His voice is in terrific shape, almost uncomfortably intimate and expressive, and he uses it in the service of new, mostly original songs that give fresh perspective on his old themes. The song that’s gotten all the attention — that’s performed the amazing feat of actually getting Merle Haggard talked about again — is “That’s the News”, which takes a sad, hard look at our media’s coverage of the Iraq war, concluding that “politicians do all the talking, soldiers pay the dues”. “Suddenly the war is over”, he sings — “that’s the news”. Meanwhile, of course, our young men and women are still dying, and Merle’s loyalty remains, as always, with them. Although he’s been a vocal critic of the Bush administration’s policies, in “Yellow Ribbons”, an old-fashioned flag-waver complete with a snare-drum marching beat, he expresses his undying support for the American soldier. Further proof that he can’t be defined by simplistic political labels is the minor-key swing tune “Lonesome Day”, which, while not naming names, seems to bemoan both the climate of fear in modern American society — taking us to task for “giving up our liberties and buying what they sell” — while it simultaneously laments the sanitization of the music world, with lines like:

When the big boys with microphones just up and step away
And they’re afraid to say the things they know they ought to say…
It’s gonna be a lonesome day.

I was shocked, at first, to read an interview in which Merle Haggard, one of just three or four contenders for the throne of Most Important Country Artist of All Time, admitted quite casually that he “{doesn’t} like all of country music. In fact, I like very little of it.” Upon reflection, though, it made perfect sense. Haggard has worked, proudly, in the country tradition, but his priority has always been his own vision, and he is one of the few country artists — in the company of Jimmie Rodgers, Hank Williams, and Johnny Cash — whose legacies transcend genre, whose songs have become part of our shared cultural heritage.
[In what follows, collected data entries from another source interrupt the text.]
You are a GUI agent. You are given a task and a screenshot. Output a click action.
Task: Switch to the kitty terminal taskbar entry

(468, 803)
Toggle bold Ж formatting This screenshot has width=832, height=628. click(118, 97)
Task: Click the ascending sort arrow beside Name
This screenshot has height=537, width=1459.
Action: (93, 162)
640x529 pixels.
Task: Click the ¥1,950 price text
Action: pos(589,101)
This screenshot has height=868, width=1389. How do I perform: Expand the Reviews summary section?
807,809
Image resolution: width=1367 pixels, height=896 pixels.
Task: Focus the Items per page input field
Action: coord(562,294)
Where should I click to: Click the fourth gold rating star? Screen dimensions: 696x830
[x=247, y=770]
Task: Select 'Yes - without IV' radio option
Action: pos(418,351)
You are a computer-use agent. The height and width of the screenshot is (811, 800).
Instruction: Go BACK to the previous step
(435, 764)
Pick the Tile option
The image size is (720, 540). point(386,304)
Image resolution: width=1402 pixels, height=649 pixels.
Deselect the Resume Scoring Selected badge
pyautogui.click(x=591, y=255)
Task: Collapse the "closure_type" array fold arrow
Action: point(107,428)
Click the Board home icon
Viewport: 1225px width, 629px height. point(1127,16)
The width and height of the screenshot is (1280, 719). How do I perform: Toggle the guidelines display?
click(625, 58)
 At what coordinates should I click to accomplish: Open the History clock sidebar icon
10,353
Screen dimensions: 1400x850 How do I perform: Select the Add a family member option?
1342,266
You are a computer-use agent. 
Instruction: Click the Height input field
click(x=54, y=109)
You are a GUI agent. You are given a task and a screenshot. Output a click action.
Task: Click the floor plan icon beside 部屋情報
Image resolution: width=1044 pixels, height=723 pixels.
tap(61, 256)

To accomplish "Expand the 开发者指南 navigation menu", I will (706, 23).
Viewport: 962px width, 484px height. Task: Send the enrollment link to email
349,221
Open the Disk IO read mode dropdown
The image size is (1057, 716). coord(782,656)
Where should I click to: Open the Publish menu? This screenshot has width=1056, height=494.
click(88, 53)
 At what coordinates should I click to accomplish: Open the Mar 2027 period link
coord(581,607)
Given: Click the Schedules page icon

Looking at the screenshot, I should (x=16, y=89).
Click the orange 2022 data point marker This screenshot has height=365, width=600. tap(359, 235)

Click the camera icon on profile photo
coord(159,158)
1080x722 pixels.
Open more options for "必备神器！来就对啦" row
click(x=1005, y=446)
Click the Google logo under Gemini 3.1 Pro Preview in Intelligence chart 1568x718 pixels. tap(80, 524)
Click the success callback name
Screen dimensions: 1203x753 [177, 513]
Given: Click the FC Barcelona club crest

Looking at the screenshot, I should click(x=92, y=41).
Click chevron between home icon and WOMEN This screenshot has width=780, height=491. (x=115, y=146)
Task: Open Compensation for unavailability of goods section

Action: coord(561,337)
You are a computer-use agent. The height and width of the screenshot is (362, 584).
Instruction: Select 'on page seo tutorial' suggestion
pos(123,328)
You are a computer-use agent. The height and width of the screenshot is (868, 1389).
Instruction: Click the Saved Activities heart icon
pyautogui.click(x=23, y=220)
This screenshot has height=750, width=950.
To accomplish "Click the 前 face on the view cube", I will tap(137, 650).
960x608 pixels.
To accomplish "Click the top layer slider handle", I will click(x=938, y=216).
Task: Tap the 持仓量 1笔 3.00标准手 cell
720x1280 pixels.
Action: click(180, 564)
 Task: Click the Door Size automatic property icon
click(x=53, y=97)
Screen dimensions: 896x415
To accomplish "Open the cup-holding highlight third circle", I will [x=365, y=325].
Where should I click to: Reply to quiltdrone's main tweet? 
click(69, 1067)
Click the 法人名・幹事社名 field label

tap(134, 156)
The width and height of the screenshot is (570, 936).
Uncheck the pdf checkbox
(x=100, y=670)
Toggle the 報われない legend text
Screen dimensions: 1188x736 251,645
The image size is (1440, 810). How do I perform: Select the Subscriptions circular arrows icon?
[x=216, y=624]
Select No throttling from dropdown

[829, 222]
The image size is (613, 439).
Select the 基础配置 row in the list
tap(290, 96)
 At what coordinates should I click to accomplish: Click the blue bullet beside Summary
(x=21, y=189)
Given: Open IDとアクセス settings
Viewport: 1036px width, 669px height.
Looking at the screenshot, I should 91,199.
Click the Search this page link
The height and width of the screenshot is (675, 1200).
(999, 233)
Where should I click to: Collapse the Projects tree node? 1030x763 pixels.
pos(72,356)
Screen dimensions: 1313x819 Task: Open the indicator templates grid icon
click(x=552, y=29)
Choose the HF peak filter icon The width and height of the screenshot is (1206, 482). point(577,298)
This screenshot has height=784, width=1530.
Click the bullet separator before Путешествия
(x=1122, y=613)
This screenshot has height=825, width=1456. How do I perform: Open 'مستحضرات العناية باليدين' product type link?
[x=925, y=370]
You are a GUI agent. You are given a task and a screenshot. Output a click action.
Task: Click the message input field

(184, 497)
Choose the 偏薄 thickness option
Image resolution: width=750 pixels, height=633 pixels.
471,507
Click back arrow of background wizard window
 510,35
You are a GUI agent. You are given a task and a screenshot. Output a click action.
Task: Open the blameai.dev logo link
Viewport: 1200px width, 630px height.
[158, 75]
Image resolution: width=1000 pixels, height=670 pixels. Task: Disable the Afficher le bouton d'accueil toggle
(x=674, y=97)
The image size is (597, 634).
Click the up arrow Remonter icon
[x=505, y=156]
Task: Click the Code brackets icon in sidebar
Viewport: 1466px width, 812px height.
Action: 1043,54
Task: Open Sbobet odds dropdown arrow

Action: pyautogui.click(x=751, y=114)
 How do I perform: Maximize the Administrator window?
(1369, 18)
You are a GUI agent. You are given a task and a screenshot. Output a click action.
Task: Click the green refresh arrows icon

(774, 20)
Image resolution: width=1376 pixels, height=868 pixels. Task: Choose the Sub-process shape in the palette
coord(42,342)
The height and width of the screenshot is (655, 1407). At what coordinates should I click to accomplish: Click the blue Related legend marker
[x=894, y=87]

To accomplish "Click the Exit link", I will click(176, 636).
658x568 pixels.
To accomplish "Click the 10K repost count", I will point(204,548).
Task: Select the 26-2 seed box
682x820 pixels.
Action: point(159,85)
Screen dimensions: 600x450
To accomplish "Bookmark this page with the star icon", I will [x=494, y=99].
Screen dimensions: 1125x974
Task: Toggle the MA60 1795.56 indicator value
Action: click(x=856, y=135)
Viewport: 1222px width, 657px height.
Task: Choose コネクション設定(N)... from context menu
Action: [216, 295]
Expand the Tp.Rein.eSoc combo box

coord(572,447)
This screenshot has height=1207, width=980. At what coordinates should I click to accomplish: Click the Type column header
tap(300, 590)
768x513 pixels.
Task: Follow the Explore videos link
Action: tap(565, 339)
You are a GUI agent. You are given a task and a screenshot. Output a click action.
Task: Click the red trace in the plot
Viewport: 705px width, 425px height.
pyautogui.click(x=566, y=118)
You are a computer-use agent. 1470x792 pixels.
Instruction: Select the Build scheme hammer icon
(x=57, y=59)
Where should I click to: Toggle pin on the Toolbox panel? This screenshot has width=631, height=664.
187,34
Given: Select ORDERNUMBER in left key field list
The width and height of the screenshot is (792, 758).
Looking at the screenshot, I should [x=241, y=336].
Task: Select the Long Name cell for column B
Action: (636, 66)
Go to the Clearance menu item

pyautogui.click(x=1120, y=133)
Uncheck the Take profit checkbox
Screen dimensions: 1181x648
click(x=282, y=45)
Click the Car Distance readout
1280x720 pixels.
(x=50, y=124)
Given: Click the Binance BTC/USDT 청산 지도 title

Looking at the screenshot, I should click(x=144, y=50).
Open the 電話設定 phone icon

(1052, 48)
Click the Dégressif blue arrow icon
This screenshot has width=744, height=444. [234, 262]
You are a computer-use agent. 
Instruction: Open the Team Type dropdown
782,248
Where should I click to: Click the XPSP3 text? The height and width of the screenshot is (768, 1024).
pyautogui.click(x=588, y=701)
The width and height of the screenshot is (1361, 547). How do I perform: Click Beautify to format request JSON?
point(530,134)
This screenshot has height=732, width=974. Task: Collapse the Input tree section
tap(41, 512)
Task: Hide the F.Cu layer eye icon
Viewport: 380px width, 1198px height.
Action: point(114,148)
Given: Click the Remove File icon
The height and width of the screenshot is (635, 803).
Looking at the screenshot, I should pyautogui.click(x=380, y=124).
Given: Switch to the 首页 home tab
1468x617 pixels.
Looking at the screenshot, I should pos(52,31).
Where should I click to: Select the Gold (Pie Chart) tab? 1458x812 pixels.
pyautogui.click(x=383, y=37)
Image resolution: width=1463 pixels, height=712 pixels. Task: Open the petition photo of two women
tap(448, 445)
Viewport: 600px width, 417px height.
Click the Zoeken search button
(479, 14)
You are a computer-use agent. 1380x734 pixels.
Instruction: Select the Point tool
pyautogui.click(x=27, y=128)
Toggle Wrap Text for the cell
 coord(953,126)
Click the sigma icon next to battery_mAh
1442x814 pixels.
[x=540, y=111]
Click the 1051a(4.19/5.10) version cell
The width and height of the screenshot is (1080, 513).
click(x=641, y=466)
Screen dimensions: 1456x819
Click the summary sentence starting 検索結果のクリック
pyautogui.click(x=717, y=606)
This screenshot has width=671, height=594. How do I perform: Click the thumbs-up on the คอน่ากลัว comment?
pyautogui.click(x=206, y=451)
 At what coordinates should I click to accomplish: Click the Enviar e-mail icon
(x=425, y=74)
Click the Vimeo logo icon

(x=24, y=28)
In the title song, Merle picks up on a theme he’s been singing about a lot lately: being old, and tired, and wanting to be home with his family instead of singing in dirty honky-tonks and living on the road. The fact that, in today’s country music climate, an artist of his stature still has to tour to make a decent living is a shame, no doubt about it, and Merle has a right to moan. But when all the Tim McGraws and Keith Urbans have been replaced by the next manufactured clone, Merle Haggard will remain where he belongs: in the American canon, with Hank and Cash, with Woody Guthrie and Louis Armstrong — a pioneer and an American original.